■ Exercise objective: For the entries below, print exactly the lines between the line holding "The height and width of the screenshot is (576, 1024)." and the line holding "Click the PATRIOT DDR5 memory thumbnail image", inclusive, and nothing else.
*** Material to process Section Begins ***
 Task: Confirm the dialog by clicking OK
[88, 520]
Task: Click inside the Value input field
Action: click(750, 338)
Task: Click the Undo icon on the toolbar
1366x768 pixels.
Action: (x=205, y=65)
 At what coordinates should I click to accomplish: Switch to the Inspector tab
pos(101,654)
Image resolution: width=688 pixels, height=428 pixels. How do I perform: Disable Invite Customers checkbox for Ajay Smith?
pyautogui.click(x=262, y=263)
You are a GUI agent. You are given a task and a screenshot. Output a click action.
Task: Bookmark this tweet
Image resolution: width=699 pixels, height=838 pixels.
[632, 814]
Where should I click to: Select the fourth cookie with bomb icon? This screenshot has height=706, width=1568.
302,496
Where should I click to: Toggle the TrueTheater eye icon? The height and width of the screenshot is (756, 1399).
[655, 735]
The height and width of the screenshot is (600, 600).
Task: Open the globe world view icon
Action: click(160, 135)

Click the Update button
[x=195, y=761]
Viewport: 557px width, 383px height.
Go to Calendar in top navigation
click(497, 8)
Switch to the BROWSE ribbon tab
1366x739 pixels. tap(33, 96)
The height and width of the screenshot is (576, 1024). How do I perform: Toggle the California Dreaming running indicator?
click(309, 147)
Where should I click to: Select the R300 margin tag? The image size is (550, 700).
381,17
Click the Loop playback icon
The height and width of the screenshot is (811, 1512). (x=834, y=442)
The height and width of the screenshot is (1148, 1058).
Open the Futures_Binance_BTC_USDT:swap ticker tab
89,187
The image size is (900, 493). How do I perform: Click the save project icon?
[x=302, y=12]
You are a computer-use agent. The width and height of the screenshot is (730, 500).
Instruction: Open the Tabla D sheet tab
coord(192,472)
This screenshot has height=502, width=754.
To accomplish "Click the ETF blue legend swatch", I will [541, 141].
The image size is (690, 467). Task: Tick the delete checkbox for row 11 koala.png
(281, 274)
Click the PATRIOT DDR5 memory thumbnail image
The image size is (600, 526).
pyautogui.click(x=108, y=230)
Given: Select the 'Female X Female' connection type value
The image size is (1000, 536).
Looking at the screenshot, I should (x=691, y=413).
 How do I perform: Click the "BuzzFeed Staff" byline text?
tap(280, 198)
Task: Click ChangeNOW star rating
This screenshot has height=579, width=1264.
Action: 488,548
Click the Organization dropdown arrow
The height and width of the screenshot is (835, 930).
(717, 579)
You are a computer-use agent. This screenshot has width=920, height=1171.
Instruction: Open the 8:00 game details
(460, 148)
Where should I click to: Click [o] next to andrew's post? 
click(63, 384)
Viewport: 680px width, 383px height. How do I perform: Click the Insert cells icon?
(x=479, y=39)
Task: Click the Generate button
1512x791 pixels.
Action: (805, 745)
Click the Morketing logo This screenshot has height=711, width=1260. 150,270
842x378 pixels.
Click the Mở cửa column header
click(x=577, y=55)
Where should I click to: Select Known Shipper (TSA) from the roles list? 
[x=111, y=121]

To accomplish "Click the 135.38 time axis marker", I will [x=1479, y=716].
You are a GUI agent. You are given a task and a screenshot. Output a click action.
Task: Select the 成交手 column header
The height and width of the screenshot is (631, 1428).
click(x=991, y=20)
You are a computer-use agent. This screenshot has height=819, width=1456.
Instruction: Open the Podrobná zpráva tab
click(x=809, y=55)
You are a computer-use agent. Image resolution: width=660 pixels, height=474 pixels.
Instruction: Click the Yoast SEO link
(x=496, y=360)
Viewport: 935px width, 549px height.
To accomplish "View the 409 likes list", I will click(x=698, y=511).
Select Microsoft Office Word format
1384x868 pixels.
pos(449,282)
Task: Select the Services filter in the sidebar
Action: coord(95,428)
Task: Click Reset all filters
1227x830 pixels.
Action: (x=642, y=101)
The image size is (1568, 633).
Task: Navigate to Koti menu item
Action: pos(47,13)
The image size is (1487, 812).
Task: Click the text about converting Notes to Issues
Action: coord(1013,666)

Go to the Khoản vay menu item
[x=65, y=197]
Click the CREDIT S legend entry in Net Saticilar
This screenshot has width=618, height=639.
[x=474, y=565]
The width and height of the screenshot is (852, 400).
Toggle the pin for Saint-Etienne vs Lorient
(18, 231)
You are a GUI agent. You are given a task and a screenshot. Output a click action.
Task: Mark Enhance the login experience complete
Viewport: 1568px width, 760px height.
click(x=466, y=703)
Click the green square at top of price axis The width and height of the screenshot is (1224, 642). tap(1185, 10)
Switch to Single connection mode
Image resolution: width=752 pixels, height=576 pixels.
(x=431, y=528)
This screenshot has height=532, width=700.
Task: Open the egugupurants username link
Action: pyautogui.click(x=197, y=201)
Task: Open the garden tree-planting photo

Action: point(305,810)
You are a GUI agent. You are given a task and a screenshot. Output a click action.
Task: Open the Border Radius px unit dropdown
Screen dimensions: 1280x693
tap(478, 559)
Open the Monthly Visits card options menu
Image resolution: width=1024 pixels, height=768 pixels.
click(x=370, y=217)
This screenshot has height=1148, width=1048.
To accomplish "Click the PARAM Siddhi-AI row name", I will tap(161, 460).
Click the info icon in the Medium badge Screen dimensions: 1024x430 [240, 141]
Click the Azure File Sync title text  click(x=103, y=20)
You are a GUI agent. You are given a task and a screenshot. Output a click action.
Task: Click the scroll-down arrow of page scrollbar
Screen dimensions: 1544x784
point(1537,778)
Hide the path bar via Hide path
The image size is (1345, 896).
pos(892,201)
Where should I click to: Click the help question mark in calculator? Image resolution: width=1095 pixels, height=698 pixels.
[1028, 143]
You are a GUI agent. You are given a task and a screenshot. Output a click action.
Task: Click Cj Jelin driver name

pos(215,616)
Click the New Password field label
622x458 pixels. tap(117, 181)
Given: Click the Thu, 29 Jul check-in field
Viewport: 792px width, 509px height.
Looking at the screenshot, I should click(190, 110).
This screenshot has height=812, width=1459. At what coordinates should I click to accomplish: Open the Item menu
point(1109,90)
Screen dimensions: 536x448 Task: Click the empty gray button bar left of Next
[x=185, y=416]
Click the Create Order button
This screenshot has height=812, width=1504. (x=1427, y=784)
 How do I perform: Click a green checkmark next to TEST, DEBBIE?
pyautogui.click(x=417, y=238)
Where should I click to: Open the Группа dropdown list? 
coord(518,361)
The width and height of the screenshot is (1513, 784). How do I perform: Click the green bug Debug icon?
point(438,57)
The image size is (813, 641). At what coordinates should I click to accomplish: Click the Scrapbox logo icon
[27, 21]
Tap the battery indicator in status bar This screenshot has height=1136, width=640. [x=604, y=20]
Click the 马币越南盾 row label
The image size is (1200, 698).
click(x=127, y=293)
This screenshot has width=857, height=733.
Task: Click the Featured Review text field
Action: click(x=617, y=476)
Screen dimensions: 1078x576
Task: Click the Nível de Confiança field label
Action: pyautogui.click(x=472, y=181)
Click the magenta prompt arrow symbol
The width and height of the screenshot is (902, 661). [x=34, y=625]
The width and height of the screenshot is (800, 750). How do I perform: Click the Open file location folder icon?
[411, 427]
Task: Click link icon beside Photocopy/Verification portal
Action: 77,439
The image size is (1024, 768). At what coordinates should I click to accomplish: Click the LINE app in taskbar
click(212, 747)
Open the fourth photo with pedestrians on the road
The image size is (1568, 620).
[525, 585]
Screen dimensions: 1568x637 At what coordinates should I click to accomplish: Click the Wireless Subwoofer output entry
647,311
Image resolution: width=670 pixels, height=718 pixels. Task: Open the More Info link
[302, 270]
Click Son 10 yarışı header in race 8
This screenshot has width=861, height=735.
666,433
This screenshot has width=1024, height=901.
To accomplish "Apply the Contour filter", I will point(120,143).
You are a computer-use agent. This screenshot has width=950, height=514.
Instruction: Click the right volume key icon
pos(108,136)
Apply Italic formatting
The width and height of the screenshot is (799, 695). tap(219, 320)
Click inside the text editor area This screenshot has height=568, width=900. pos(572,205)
*** Material to process Section Ends ***
■ Expected answer:
The height and width of the screenshot is (576, 1024). How do I perform: Toggle the California Dreaming running indicator?
click(309, 147)
Where should I click to: Select the R300 margin tag? The image size is (550, 700).
381,17
Click the Loop playback icon
The height and width of the screenshot is (811, 1512). (x=834, y=442)
The height and width of the screenshot is (1148, 1058).
Open the Futures_Binance_BTC_USDT:swap ticker tab
89,187
The image size is (900, 493). How do I perform: Click the save project icon?
[x=302, y=12]
You are a computer-use agent. The width and height of the screenshot is (730, 500).
Instruction: Open the Tabla D sheet tab
coord(192,472)
This screenshot has height=502, width=754.
To accomplish "Click the ETF blue legend swatch", I will [541, 141].
The image size is (690, 467). Task: Tick the delete checkbox for row 11 koala.png
(281, 274)
Click the PATRIOT DDR5 memory thumbnail image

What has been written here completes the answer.